= Supplied information =

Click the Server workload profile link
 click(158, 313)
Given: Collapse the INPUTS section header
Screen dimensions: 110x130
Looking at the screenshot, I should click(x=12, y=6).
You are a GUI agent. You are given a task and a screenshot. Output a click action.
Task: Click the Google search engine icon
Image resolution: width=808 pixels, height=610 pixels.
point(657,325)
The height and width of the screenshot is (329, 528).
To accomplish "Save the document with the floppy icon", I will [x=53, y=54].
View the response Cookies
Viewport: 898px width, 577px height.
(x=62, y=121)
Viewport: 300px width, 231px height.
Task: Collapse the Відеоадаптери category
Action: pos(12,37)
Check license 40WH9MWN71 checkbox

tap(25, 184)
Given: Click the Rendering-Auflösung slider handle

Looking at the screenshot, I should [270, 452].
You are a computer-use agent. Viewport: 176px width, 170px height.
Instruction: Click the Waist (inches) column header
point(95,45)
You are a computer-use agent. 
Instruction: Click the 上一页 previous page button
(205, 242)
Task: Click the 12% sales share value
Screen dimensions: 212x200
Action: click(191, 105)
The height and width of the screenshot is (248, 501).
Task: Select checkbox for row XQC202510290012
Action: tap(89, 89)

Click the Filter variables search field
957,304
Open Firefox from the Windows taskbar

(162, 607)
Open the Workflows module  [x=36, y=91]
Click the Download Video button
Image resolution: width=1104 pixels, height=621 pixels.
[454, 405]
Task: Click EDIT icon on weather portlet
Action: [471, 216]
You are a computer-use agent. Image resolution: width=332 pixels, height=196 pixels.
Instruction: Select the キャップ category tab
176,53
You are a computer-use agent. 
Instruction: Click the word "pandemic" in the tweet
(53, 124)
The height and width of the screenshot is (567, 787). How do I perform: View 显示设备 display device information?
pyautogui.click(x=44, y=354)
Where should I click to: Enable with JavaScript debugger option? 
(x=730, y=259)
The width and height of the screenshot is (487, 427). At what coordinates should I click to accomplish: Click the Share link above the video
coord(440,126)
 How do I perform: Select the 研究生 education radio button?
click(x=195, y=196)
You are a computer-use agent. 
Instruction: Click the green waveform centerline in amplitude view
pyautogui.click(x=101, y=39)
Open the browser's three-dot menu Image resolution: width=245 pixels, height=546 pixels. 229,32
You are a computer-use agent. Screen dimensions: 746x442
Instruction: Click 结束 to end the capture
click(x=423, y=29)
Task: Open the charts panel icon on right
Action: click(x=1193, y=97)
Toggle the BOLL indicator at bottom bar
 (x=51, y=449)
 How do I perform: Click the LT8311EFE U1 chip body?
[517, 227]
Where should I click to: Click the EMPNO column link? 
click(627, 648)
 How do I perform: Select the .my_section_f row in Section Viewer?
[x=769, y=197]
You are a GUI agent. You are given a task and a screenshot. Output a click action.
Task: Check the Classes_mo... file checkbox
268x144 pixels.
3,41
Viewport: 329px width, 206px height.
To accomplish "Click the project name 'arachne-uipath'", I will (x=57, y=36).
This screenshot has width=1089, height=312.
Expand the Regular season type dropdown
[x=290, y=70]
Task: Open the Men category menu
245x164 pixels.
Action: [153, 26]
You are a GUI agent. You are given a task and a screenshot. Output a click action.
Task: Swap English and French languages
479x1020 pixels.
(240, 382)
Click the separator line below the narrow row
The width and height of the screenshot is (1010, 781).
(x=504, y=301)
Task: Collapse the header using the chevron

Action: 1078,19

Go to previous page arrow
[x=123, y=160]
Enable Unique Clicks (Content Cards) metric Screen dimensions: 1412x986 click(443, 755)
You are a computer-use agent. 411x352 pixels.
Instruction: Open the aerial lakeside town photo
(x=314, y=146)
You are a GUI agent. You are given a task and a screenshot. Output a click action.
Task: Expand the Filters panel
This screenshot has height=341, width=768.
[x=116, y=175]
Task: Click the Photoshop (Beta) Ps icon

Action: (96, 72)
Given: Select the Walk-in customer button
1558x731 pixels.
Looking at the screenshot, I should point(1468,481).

= Problem requirements =
A verbatim restatement of all the entries above is required.

= Finished exercise =
Click the Server workload profile link
 click(158, 313)
Given: Collapse the INPUTS section header
Screen dimensions: 110x130
Looking at the screenshot, I should click(x=12, y=6).
You are a GUI agent. You are given a task and a screenshot. Output a click action.
Task: Click the Google search engine icon
Image resolution: width=808 pixels, height=610 pixels.
point(657,325)
The height and width of the screenshot is (329, 528).
To accomplish "Save the document with the floppy icon", I will [x=53, y=54].
View the response Cookies
Viewport: 898px width, 577px height.
(x=62, y=121)
Viewport: 300px width, 231px height.
Task: Collapse the Відеоадаптери category
Action: pos(12,37)
Check license 40WH9MWN71 checkbox

tap(25, 184)
Given: Click the Rendering-Auflösung slider handle

Looking at the screenshot, I should [270, 452].
You are a computer-use agent. Viewport: 176px width, 170px height.
Instruction: Click the Waist (inches) column header
point(95,45)
You are a computer-use agent. 
Instruction: Click the 上一页 previous page button
(205, 242)
Task: Click the 12% sales share value
Screen dimensions: 212x200
Action: click(191, 105)
The height and width of the screenshot is (248, 501).
Task: Select checkbox for row XQC202510290012
Action: tap(89, 89)

Click the Filter variables search field
957,304
Open Firefox from the Windows taskbar

(162, 607)
Open the Workflows module  [x=36, y=91]
Click the Download Video button
Image resolution: width=1104 pixels, height=621 pixels.
[454, 405]
Task: Click EDIT icon on weather portlet
Action: [471, 216]
You are a computer-use agent. Image resolution: width=332 pixels, height=196 pixels.
Instruction: Select the キャップ category tab
176,53
You are a computer-use agent. 
Instruction: Click the word "pandemic" in the tweet
(53, 124)
The height and width of the screenshot is (567, 787). How do I perform: View 显示设备 display device information?
pyautogui.click(x=44, y=354)
Where should I click to: Enable with JavaScript debugger option? 
(x=730, y=259)
The width and height of the screenshot is (487, 427). At what coordinates should I click to accomplish: Click the Share link above the video
coord(440,126)
 How do I perform: Select the 研究生 education radio button?
click(x=195, y=196)
You are a computer-use agent. 
Instruction: Click the green waveform centerline in amplitude view
pyautogui.click(x=101, y=39)
Open the browser's three-dot menu Image resolution: width=245 pixels, height=546 pixels. 229,32
You are a computer-use agent. Screen dimensions: 746x442
Instruction: Click 结束 to end the capture
click(x=423, y=29)
Task: Open the charts panel icon on right
Action: click(x=1193, y=97)
Toggle the BOLL indicator at bottom bar
 (x=51, y=449)
 How do I perform: Click the LT8311EFE U1 chip body?
[517, 227]
Where should I click to: Click the EMPNO column link? 
click(627, 648)
 How do I perform: Select the .my_section_f row in Section Viewer?
[x=769, y=197]
You are a GUI agent. You are given a task and a screenshot. Output a click action.
Task: Check the Classes_mo... file checkbox
268x144 pixels.
3,41
Viewport: 329px width, 206px height.
To accomplish "Click the project name 'arachne-uipath'", I will (x=57, y=36).
This screenshot has width=1089, height=312.
Expand the Regular season type dropdown
[x=290, y=70]
Task: Open the Men category menu
245x164 pixels.
Action: [153, 26]
You are a GUI agent. You are given a task and a screenshot. Output a click action.
Task: Swap English and French languages
479x1020 pixels.
(240, 382)
Click the separator line below the narrow row
The width and height of the screenshot is (1010, 781).
(x=504, y=301)
Task: Collapse the header using the chevron

Action: 1078,19

Go to previous page arrow
[x=123, y=160]
Enable Unique Clicks (Content Cards) metric Screen dimensions: 1412x986 click(443, 755)
You are a computer-use agent. 411x352 pixels.
Instruction: Open the aerial lakeside town photo
(x=314, y=146)
You are a GUI agent. You are given a task and a screenshot. Output a click action.
Task: Expand the Filters panel
This screenshot has height=341, width=768.
[x=116, y=175]
Task: Click the Photoshop (Beta) Ps icon

Action: (96, 72)
Given: Select the Walk-in customer button
1558x731 pixels.
Looking at the screenshot, I should point(1468,481).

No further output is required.